Expressing Implementation Sameness in Modern C++

Daisy Hollman

CppCon 2023
Twitter: @The_Whole_Daisy
Email: cpp@dsh.fyi

Disclaimers

  • I'm terrified
    • I often give talks about "programming", not software engineering
    • This is a software engineering talk, and you might not agree with me on everything.
    • I have some slides without code on them (not many), and I don't usually do that
  • It's really hard to talk about sameness and repetition in code on slides
    • In many recommendations, the maximum amount of code that you should be "comfortable" repeating is about the same as the amount of code that fits on a slide 😅
    • Please try to think critically about the concepts themselves rather than the specific examples I give in slides
  • I'm mostly interested in very large scale code that is meant to be maintained for a very long time

Common Storylines

  • Code is written to be read by humans
    • If you're a professional software engineer, you should be able to come up with multiple ways to get the computer to do basically the same thing
    • You should think about code in terms of how the reader will experience it
  • Cognitive load: the amount of mental effort required to understand and use code
    • When writing "real" code, almost everything you do should be focused on reducing cognitive load for the reader
  • Information loss: when the reader of the code doesn't have an easy way to retrieve a piece of information that's obvious to the writer
    • Start thinking of copy-paste this way!
    • Thought experiment: imagine what code and programming languages would look like if we disabled copy-paste in code editors
    • Copy-pasting code is selfish: it saves you time at the expense of someone else's time

Non-themes

  • I don't care how long it takes you to type something!
    • If you're typing most of the code you write, you need a better development environment!
  • I don't care about adding a layer or two of abstraction (within reason)
    • If you don't currently know off of the top of your head the keybinding to jump to the definition of a function (and back) in your development environment, you need a better IDE!
  • I don't care about adding (linear) compilation cost (within reason)
    • Distributed builds, caching, smaller files, modules, and more can all help with this
    • …but beware of non-linear scaling in compilation cost!
    • …and beware of using arcana (e.g., weird language features) that increases cognitive load!
  • I'm not interested in making it faster for you to write code
    • Reading and maintaining code efficiently is far more important!


Anyway...

Here we go!

🌼 🤷🏼‍♀️ 🌼

Two different kinds of Sameness

Interface Sameness

  • Enables users to treat things the same way in their code (create their own sameness)
  • Cannot be removed later
    • You can't change your user's code (at least not easily)
    • Once you allow users to treat things as the same, it's very hard to change that later
  • When done well: low code coupling ("the degree of interdependence between software modules")

Implementation Sameness

  • Enables readers to understand and use existing sameness or similarity
  • Can be changed or removed at any point in the future when it stops being helpful
  • When done well: high code cohesion ("the degree to which the elements inside a module belong together")

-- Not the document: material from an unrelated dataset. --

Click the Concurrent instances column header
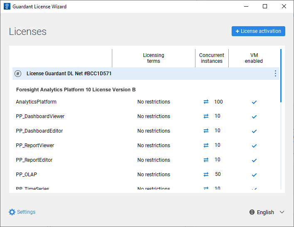294x227 pixels. click(x=212, y=58)
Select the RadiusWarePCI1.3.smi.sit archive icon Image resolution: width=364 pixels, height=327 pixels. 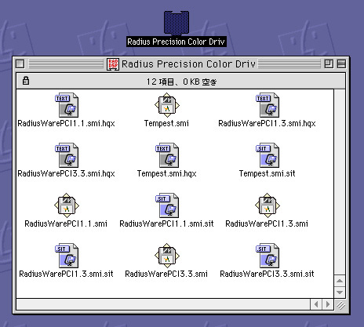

Don't Repeat Yourself (DRY)

Every piece of knowledge must have a single, unambiguous, authoritative representation within a system


Andy Hunt and Dave Thomas, The Pragmatic Programmer

DRY programming isn't (always) about typing less!



Mechanisms for Expressing "Sameness" in C++

(Either implementation or interface sameness)

"Traditional" Polymorphism

  • Notice that the code reuse happens in the calling code
  • In other words, "traditional" polymorphism is oriented around interface sameness
  • It can be used for implementation sameness, but often with some added runtime cost

Templates

  • The code for vector<int> and vector<string> is the same (implementation sameness)
  • The interface is also the same (interface sameness)
  • But this doesn't always have to be the case!
  • handle_disturbance() could be thought of as part of the non-intrusive interface of vector<unique_ptr<Animal>>
  • handle_disturbance() is not part of the interface of vector<int>
  • In other words, we've introduced an interface difference while still maximizing implementation sameness

Interface difference with implementation sameness

(for intrusive interfaces)



Question: what's the /* ... */?

Interface difference with implementation sameness

(for intrusive interfaces)


  • Conceptually, the /* ... */ is something like...

Interface difference with implementation sameness

(A bad solution)

  • Why is this bad?
    • Leaks implementation details into the interface
    • Not restrictive enough
    • Still doesn't express all aspects of sameness

Mixins

  • How do we usually spell OfThings in C++?
    • Templates!

Mixins

  • We've succinctly expressed the implementation sameness between Barnyard and Canvas

Mixins

  • The class template OwningCollection is typically called a mixin
  • In this case, we've also introduced some interface sameness because we're using public inheritance
    • This reuse is helpful because it reuses names to reduce cognitive load ("names mean the same thing in different use cases")
    • but we've maintained some control over code coupling because OwningCollection<Animal> is unrelated to OwningCollection<Shape>

More Mixins

Question: what is the "sameness" that's not expressed here?

Element-wise comparisons!

More Mixins

  • ComparableElementwise uses curiously recurring template pattern (CRTP)
  • The elements() member function is sometimes called a customization point
  • Customization points give us a succinct way to express the differences in our code, enabling the expression of sameness

Reusing customization points

  • The customization point elements() can be used to express multiple unrelated types of "sameness"

Mixin Mixins

  • This down-cast is a common pattern when using CRTP
  • Common pattern? Say it with code!

C++23's Deducing this

  • What's wrong with this?
    • It mixes interface sameness with implementation sameness

What other forms of sameness do we have here?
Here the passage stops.